### TASK TO COMPLETE:
In the data below, which lines contain "will"? List them by copying each one.

Records from a data collection
#####
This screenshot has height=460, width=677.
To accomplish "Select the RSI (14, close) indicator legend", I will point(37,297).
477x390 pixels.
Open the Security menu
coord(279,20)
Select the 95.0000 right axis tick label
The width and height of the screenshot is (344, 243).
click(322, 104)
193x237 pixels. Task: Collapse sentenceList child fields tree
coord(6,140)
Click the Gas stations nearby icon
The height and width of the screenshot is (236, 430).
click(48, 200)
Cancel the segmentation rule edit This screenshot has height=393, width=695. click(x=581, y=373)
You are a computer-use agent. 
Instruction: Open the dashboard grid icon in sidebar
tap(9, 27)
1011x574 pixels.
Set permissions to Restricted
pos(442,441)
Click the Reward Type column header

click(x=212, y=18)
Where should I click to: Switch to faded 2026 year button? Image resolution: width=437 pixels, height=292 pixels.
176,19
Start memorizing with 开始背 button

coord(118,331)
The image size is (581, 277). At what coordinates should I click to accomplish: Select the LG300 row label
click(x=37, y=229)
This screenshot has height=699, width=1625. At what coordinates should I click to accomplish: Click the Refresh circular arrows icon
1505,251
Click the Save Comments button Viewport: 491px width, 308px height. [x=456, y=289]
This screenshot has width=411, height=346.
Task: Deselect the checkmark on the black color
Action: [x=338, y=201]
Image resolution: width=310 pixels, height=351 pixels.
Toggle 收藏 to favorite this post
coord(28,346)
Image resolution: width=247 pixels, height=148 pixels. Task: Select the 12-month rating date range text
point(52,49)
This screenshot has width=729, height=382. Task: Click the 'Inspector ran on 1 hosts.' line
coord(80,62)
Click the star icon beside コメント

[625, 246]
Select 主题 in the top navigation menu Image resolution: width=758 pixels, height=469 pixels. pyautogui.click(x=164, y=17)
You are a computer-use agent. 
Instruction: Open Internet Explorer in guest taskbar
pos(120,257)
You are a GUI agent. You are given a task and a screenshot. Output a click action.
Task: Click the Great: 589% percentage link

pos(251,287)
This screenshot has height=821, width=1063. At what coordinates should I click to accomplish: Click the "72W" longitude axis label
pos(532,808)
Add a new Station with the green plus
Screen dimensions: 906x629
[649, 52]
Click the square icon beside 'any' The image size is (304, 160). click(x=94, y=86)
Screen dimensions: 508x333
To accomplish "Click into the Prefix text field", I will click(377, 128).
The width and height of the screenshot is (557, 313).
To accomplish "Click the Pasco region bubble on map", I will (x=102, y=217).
#####
### EXERCISE RESULT:
To accomplish "Select the RSI (14, close) indicator legend", I will point(37,297).
To accomplish "Click into the Prefix text field", I will click(377, 128).
To accomplish "Click the Pasco region bubble on map", I will (x=102, y=217).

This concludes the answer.